The day after the basketball tournament I traveled to Zaporozhye for the annual MCC Economic Development conference. I brought pictures from the tournament as well as notes from almost all the kids and workers at the Good Shepherd center. I was excited to see her, but a bit nervous as to what I would see. The whole situation—no one really knowing whether the cancer was malignant or not or what the prognosis is and therefore assuming the worst—made me rather uncomfortable. It had all seemed very reminiscent of Solzhenitsyn’s The Cancer Ward and I feared that the hospital conditions would also seem eerily familiar.

We went to visit her on Thursday night in her room, which she shared with five other women, all of which I assumed had some form of cancer. They all appeared to be at different stages in the process. Some were rather cheerful and optimistic while others were quite grave. All were willing to participate in Valentina’s conversations with her visitors.

Being the selfish person that I am, I began to feel sorry for myself during this, the most difficult 30 minutes of my time in Ukraine up till now. While Wednesday had been a good day for her—with her being able to get up and walk to the washroom and clean up—Thursday had been difficult—she lacked the strength to get up and her fever had returned. It was really hard to see her like that, the optimistic woman who I constantly hear in my mind, reminding me: “Of course there are many difficulties in dealing with the kids, but we will not get discouraged.” Here she was saying: “I know everything is going to turn out well,” but her eyes and voice were lacking that reassuring quality that they always seemed to have.

Yesterday I was told that Valentina will be coming back to Makeevka on Friday, and I was so excited. Maybe her stay in “the cancer ward” will not be as indefinite as my reading of Solzhenitsyn had led me to believe. I know that I am excited to see her outside the confines of such a depressing place.

P.S. Sorry to those of you who haven’t read Solzhenitsyn. To find out what hospitals are like in this part of the world, read The Cancer Ward.

Dave

Basketball Tournament

Last week the kids from Good Shepherd participated in the annual basketball tournament. All the orphanages from Makeevka had been invited and eight teams (four girls, four boys) showed up. A family from St. Louis had come earlier this year and paid for the replacement of windows as well as some remodeling in the gymnasium. The administration was so proud that they recommended that the basketball tournament be held there. Seventy-two children participated.

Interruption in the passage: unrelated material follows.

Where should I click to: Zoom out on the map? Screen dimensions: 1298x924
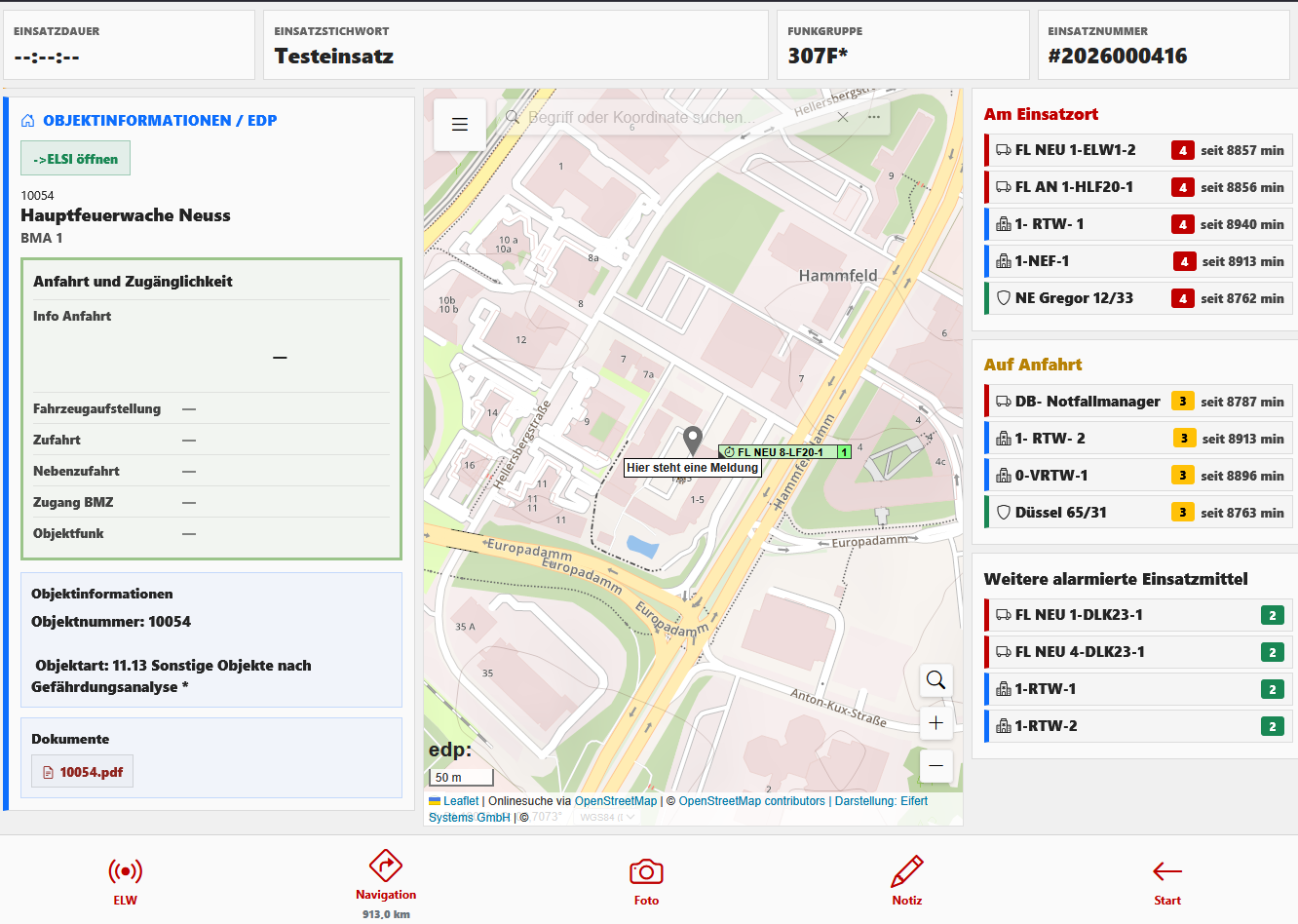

It is not the type of coaching that I was used to in North America, with many of the kids not knowing where to stand during a free throw or even how/where to play defense, but Good Shepherd represented well. Each game consisted of two, 10-minute halves (running clock), making the games go rather quickly. It was exciting. The boys advanced to the championship with a 32-2 win over the team that ended up taking third place. Then the girls came back from a 10-4 second half deficit to win the championship 18-14 (in a five-minute overtime period). The boys also played well in the championship, but could not get their shots to fall. They ended up in second place.

It was exciting to see how much better both teams played when compared to how they played last year. It was also interesting to compare the behavior of the Good Shepherd kids to that of the kids from the government-run orphanages. Such comparisons always make me realize how great of thing is being done by the people at Good Shepherd.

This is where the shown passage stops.